Report each line below that carries the word "green".

(Dataset excerpts)
------------------------------------

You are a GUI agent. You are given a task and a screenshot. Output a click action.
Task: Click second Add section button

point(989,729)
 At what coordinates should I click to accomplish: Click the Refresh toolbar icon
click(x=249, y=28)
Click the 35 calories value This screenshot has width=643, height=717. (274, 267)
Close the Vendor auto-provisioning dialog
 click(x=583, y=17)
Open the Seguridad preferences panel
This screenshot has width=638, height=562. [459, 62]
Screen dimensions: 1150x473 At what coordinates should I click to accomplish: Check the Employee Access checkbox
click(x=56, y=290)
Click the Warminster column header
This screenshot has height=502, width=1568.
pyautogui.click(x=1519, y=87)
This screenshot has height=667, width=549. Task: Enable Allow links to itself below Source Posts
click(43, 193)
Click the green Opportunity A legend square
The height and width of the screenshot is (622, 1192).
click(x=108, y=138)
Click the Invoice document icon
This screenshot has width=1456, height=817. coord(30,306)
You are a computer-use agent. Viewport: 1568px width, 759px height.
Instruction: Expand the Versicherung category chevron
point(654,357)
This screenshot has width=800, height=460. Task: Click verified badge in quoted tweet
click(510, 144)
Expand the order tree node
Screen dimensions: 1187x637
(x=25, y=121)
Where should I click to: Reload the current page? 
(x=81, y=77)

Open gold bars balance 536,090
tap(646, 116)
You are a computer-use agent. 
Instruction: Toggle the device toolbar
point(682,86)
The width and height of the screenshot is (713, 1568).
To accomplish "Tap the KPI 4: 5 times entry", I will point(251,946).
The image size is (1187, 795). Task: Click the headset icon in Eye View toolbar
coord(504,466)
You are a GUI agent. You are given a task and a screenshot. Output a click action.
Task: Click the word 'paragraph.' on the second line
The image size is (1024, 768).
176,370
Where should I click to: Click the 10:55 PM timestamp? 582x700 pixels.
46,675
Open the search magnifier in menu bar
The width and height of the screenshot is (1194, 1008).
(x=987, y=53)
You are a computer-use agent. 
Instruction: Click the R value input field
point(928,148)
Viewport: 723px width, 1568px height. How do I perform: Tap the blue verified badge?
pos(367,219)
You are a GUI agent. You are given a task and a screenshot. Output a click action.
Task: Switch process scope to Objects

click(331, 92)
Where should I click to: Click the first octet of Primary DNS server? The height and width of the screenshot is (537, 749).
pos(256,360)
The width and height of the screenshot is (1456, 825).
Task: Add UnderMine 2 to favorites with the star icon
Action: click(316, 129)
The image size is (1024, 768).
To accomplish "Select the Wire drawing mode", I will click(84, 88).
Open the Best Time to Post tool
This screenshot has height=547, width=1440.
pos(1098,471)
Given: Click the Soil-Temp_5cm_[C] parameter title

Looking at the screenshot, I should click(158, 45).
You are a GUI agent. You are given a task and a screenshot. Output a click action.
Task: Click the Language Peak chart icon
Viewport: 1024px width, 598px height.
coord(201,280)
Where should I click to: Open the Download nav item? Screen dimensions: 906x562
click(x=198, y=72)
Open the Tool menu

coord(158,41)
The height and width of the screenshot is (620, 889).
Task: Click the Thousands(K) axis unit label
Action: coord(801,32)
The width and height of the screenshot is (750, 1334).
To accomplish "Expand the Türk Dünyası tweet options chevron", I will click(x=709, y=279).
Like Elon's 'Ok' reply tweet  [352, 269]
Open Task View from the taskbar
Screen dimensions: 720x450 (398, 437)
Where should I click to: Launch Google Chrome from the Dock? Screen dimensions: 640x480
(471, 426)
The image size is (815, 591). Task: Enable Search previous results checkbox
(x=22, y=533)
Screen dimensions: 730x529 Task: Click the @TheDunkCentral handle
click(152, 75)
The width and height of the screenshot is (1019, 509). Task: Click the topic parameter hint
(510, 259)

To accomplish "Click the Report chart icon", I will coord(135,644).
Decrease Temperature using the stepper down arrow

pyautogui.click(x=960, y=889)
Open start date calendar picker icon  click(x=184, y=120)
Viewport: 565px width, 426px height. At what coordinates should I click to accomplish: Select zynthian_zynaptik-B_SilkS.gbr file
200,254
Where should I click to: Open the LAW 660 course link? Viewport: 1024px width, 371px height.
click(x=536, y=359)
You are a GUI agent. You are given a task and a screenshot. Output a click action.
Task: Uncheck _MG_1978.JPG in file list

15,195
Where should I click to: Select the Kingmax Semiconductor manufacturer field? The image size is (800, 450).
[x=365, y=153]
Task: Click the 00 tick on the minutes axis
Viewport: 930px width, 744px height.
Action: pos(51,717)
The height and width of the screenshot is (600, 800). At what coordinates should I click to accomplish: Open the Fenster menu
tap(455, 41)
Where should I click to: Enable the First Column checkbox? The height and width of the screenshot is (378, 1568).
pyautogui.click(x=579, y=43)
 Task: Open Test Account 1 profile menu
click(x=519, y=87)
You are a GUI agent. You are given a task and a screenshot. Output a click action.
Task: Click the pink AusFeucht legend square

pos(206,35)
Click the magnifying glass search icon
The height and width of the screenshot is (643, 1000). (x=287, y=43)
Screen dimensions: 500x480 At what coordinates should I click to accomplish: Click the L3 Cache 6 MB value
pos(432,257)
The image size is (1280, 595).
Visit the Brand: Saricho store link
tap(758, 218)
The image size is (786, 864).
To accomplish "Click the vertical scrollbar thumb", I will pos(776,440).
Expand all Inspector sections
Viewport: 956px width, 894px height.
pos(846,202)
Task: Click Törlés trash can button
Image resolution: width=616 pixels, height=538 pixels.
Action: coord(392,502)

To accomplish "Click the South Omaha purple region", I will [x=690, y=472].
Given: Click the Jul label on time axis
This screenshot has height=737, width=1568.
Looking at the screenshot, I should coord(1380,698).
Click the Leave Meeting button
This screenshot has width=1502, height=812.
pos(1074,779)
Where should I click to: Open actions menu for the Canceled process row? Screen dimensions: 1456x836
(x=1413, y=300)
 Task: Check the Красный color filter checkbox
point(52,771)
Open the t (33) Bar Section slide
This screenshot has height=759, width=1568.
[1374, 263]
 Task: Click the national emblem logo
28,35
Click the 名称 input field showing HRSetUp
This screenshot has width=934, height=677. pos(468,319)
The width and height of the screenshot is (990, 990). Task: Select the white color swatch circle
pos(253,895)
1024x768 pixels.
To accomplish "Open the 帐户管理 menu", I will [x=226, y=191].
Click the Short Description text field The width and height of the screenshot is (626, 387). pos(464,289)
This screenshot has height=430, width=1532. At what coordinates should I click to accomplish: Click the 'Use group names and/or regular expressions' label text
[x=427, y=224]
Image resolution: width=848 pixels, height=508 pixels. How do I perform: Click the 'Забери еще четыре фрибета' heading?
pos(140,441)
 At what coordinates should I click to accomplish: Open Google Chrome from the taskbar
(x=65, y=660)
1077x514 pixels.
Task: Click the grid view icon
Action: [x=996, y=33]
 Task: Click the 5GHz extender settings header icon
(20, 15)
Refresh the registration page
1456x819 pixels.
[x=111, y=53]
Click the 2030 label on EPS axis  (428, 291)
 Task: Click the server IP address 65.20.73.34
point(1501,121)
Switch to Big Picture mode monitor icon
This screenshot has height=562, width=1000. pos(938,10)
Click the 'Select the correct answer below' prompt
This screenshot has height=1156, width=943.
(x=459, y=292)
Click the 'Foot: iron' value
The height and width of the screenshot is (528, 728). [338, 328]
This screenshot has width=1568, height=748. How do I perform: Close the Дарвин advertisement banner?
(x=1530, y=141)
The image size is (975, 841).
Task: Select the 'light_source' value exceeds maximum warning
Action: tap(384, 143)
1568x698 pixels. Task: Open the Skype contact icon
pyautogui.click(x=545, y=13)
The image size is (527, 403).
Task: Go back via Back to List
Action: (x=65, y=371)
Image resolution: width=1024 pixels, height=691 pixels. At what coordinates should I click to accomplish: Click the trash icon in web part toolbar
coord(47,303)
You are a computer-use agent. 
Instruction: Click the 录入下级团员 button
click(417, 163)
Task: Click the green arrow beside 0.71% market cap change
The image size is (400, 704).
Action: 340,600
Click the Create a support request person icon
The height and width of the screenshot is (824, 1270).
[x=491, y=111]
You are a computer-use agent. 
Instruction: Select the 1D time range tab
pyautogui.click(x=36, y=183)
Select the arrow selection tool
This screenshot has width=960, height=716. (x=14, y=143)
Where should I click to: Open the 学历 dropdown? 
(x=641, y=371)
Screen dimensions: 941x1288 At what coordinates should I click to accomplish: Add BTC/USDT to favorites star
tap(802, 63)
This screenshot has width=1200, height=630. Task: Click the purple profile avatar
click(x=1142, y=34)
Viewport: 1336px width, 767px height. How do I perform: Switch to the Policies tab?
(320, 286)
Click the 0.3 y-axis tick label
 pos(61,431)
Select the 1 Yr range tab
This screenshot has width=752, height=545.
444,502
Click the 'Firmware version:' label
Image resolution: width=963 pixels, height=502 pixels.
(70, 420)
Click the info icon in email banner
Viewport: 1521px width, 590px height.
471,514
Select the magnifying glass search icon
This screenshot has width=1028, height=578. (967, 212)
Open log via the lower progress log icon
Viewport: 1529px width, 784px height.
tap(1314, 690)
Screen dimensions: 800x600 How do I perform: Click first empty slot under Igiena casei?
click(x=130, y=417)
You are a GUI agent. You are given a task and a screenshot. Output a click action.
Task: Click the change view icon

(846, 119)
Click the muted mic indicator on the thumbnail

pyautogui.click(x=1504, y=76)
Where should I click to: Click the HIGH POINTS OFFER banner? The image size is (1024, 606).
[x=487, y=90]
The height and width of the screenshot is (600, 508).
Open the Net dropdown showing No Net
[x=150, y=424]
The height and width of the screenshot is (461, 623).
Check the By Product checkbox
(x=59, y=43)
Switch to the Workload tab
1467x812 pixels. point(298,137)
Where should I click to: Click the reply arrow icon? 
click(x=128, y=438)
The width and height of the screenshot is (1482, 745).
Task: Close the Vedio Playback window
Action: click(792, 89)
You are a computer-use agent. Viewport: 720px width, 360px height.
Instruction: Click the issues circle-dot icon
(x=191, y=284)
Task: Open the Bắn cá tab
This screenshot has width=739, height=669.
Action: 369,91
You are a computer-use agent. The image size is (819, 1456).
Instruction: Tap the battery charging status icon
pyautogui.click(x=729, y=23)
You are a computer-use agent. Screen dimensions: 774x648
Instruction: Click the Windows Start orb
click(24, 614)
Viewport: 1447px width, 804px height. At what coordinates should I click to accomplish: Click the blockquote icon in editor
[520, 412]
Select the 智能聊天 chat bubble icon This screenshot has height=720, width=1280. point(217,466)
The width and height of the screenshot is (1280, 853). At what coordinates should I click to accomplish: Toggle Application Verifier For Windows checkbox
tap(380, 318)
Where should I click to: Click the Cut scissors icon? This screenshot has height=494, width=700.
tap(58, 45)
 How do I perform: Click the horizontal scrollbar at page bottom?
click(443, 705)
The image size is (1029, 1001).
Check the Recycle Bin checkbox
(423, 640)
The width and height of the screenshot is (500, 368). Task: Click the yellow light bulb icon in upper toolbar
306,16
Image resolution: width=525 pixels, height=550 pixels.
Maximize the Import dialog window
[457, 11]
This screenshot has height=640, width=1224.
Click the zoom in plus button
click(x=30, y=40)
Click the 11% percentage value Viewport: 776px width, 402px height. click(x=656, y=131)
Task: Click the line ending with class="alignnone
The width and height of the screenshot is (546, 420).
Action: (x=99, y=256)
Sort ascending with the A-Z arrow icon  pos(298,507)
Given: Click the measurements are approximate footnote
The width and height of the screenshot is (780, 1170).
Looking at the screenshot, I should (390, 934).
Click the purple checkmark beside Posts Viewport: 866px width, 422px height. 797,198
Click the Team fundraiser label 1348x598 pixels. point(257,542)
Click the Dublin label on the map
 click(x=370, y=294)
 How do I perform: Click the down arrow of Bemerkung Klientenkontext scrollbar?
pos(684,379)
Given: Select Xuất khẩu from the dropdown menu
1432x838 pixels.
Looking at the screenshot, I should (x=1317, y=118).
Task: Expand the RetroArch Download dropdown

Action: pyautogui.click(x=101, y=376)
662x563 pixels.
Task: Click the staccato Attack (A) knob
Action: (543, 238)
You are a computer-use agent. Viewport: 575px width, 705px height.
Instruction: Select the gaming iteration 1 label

------------------------------------

**RESPONSE TO THIS EXERCISE**
Click the green Opportunity A legend square
Task: Click the green arrow beside 0.71% market cap change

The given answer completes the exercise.